For most people, immigrating to the United Kingdom (UK) means working for a living. As a part of working life there are many expenses that need to be considered, one of which is taxes. There are many types of taxes that apply within the UK, whether it be on everyday items in the form of VAT (Value Added Tax); Income Tax, which is a tax you pay based on how you earn; or corporation tax, which is paid by businesses that is levied on a company’s profits. However, the focus of this article is on income tax.Income tax is automatically deducted from your pay cheque, if you are not self-employed or working as a freelancer. The employer is responsible to pay most of the necessary taxes that come with a working lifestyle. However, every year there is a tax return policy whereby anyone who is subject to paying UK taxes needs to fill out the appropriate forms. This information will require the employee to declare any taxable income and any other financial gains. If the employee has a single income source and is as staff member of a registered company, the employee does not have to complete a tax return form. It is only applicable if the employee has an extra income source that is not automatically taxed as the wage is earned.
Who completes UK tax returns?
Tax returns are completed by the employer and are based on earnings. It does not take into account any other earnings through property rental, dividends from shares, or freelance work. If you have other sources of income like this, then it is your responsibility as the income receiver to declare this through a tax return.
The tax year runs from 6th April to 5th April of each year, but as soon as an individual become a resident of the UK, they become an automatic tax payer. There are some rules that may exempt an individual from this rule. For example, anyone who is a resident for over 183 days of a single tax year becomes a resident UK tax payer for that year, however if the residency duration falls under the 183 days then they are known to be a non-resident tax payer if no other factors apply.
There are four factors that are considered on top of the basic duration rules:
1. Whether the individual’s spouse or children are UK residents
2. Whether the individual has substantial employment in the UK
3. Whether the individual has access to accommodation, even if owned or lived in by another person
4. The individual’s presence over the past two tax years – if the individual has been in the UK for more than 90 days over the two years
If a person has been in the UK for under 46 days, they are always considered a non-resident. If the individual has been in the UK between 46 and 90 days and all four factors comply, they will be considered a tax payer. If they have been in the UK for between 91 and 120 days and three factors comply, they will be considered a tax payer. If they have been in the UK between 121 days 182 days and two factors comply, they will be considered a tax payer, otherwise they will be a non-resident. Any individual who has been in the UK for more than 183 days is automatically a UK tax paying resident, as mentioned previously.
Non-resident tax payers
Any non-UK tax resident is required to pay tax on any earnings in the UK. For example, this covers expats who do not live in the UK but have a property of some kind in the UK which is rented out.
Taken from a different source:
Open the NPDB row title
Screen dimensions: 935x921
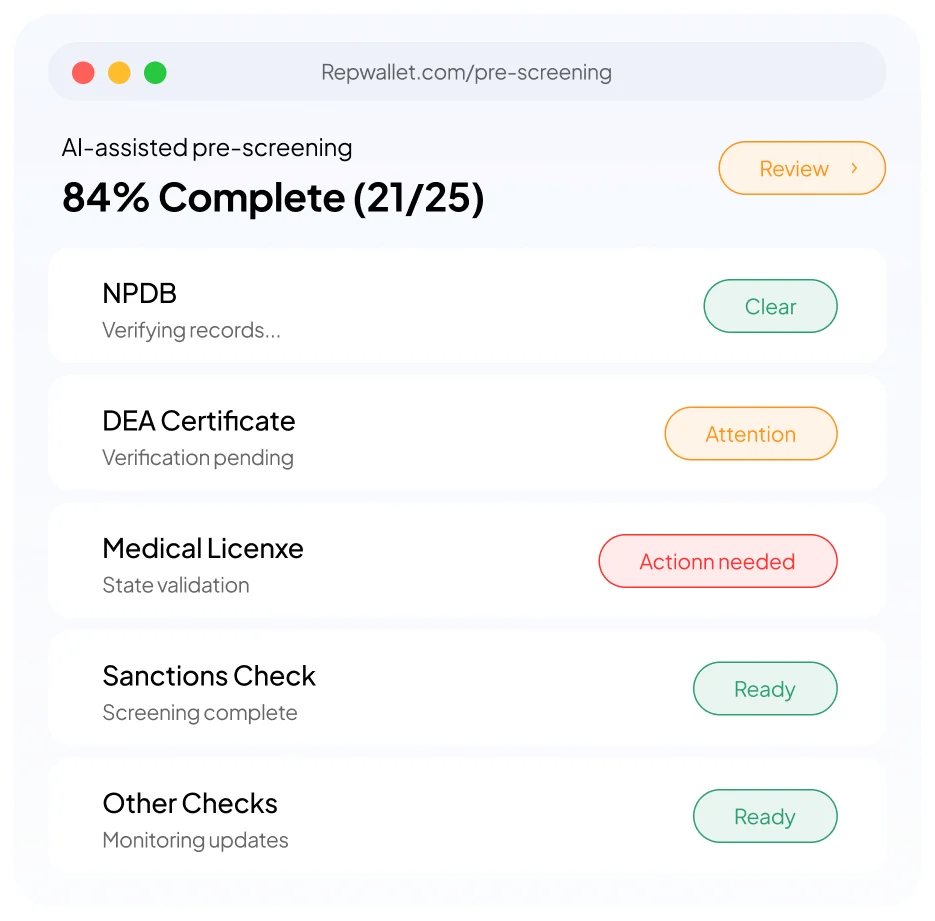(x=140, y=293)
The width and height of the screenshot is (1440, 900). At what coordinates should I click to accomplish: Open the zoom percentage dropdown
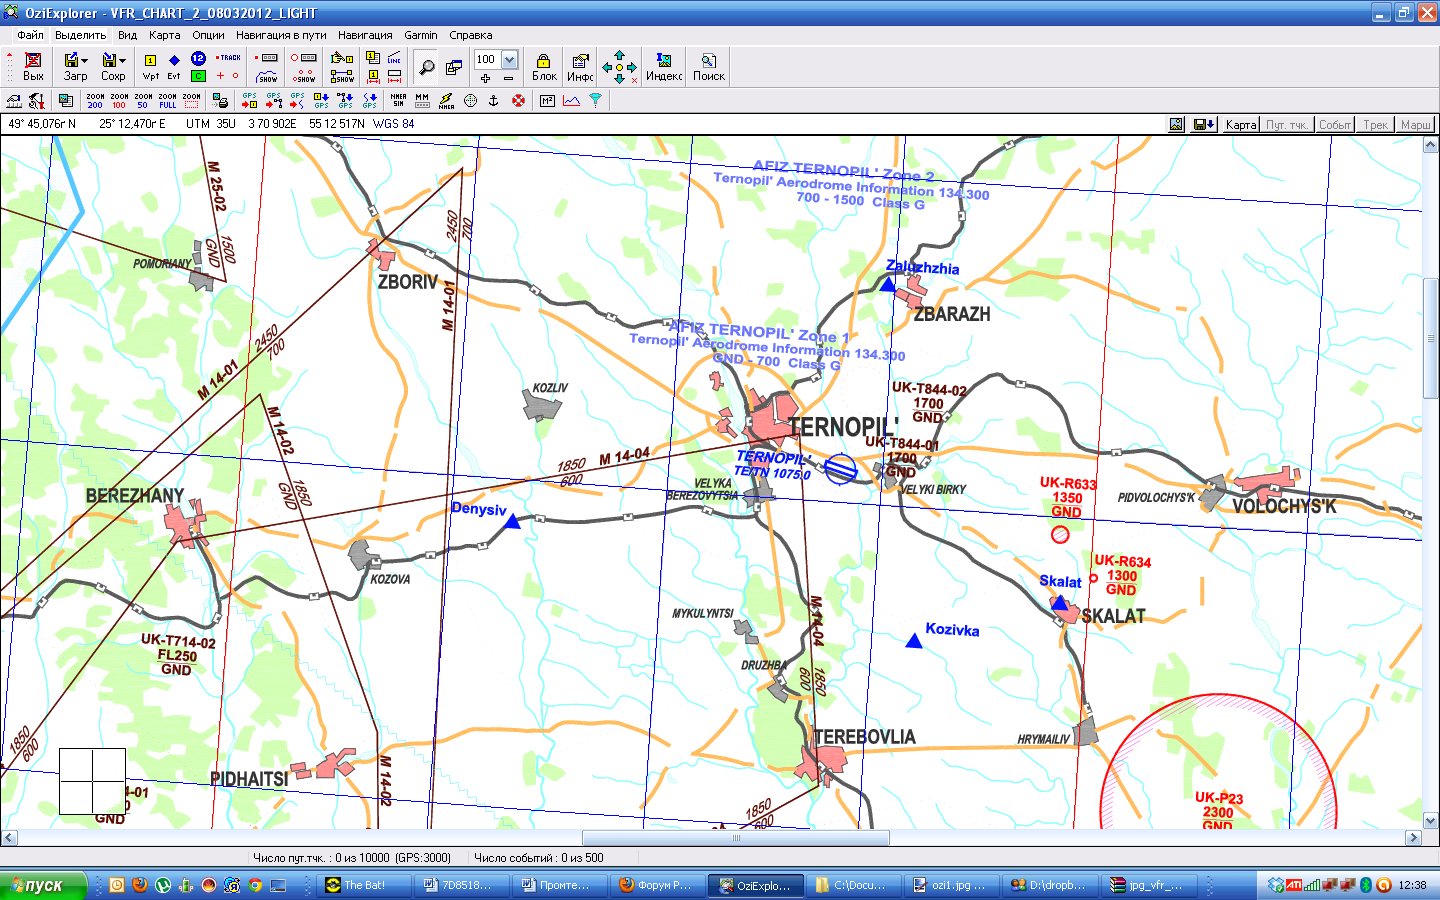509,59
This income would then be taxed and would need to be declared through a self assessed tax return of the whole year and must be paid directly.
UK residents are required to pay tax on their worldwide earnings, therefore a UK resident who has a property in another country would also pay UK tax on their rental earnings for that property too. This can mean there could be a double taxation, from the UK and the country where the property is. There are some rules in place that make exceptions to prevent double taxation, but this is not always the case. If there is a rule that applies, there will be tax exemption from one country or the taxation fee will be given in credit from one country to the other.
If the individual is working in the UK for a short period, the same rules apply and the individual would be a non-resident tax payer but the wage earned during their time in the UK will be taxed regardless.
As mentioned previously, if an individual is a freelancer or self-employed worker, their taxes are not automatically deducted. It is the job of the individual to carry out a full tax return on any earnings from their jobs and these must be paid directly to HMRC. If the individual comes to the UK often as a part of their self-employment or freelance job, it is a good idea to seek professional financial advice in order to prevent double taxation between their home country and their time in the UK. If a foreign business trades through the UK using a limited company, corporate taxes are then applicable in the UK if the company establishes a permanent branch there.
For students, there are generally no issues when it comes to taxation, even if the individual is studying for a long period of time. Any income through a job will most likely be under the taxable threshold of £10,000 per year. Any personal savings, gifts in the form of money, scholarships and bursaries awarded before arrival in the UK are disregarded. Once the student finishes education and becomes a UK tax resident then all the taxation rules apply. If the individual has income overseas, the worldwide taxation will come into play.